> [Activity]: Pull each line holding the word "Expand" from the data.

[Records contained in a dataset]

···

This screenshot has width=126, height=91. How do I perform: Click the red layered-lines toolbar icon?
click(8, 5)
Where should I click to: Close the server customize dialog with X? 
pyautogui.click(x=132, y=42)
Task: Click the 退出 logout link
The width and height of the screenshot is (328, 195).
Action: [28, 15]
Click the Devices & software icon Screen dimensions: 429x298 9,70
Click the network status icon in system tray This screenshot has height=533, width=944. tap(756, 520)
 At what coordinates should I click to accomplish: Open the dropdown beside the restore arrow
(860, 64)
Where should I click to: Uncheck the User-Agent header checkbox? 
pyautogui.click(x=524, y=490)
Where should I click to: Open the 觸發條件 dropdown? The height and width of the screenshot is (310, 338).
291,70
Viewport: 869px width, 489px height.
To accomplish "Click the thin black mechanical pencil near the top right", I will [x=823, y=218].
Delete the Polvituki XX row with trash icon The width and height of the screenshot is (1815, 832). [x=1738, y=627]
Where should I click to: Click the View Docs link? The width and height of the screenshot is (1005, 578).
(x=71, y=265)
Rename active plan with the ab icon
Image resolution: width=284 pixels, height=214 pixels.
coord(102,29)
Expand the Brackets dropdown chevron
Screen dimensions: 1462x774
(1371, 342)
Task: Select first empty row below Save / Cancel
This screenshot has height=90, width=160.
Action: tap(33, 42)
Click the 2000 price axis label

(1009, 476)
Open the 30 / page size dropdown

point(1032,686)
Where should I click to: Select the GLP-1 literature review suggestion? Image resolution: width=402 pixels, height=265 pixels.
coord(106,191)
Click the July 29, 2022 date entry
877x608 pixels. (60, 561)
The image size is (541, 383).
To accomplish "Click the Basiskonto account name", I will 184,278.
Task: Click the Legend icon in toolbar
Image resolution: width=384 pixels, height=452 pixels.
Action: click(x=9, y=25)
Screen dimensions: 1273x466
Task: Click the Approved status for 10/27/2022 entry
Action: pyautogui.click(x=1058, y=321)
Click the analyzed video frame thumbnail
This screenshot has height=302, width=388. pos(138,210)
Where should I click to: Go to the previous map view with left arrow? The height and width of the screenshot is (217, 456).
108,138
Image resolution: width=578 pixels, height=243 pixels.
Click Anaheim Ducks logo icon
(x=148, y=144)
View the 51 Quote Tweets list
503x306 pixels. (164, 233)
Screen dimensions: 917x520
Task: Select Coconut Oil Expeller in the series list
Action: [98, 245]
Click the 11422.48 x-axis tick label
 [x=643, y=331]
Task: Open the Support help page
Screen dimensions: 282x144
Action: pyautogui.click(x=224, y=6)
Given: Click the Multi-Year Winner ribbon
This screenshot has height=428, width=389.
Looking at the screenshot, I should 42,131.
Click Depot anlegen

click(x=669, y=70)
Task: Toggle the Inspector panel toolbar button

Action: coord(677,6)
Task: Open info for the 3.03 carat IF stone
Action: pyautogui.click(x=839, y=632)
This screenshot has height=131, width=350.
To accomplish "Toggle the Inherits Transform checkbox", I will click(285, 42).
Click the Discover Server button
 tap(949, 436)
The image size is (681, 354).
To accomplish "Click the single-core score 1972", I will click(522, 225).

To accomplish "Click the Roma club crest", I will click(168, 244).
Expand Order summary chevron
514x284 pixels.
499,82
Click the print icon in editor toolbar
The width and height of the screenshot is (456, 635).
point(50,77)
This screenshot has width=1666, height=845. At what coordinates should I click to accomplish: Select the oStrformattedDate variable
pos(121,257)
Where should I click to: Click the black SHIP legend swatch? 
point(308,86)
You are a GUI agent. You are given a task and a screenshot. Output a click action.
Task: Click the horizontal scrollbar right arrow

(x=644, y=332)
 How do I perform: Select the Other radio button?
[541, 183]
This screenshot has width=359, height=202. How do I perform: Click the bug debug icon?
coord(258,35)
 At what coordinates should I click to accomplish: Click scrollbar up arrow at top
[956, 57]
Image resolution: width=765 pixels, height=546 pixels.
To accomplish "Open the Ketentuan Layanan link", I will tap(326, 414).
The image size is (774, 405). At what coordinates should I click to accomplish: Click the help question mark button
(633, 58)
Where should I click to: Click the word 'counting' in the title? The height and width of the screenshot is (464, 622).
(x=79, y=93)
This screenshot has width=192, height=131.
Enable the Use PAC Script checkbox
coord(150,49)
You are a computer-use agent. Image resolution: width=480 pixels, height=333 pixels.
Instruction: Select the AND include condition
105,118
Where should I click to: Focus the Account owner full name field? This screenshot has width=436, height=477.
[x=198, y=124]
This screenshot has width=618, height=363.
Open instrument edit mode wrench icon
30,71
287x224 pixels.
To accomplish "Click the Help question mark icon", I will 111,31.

···

> [Solution]:
Expand the Brackets dropdown chevron
Expand Order summary chevron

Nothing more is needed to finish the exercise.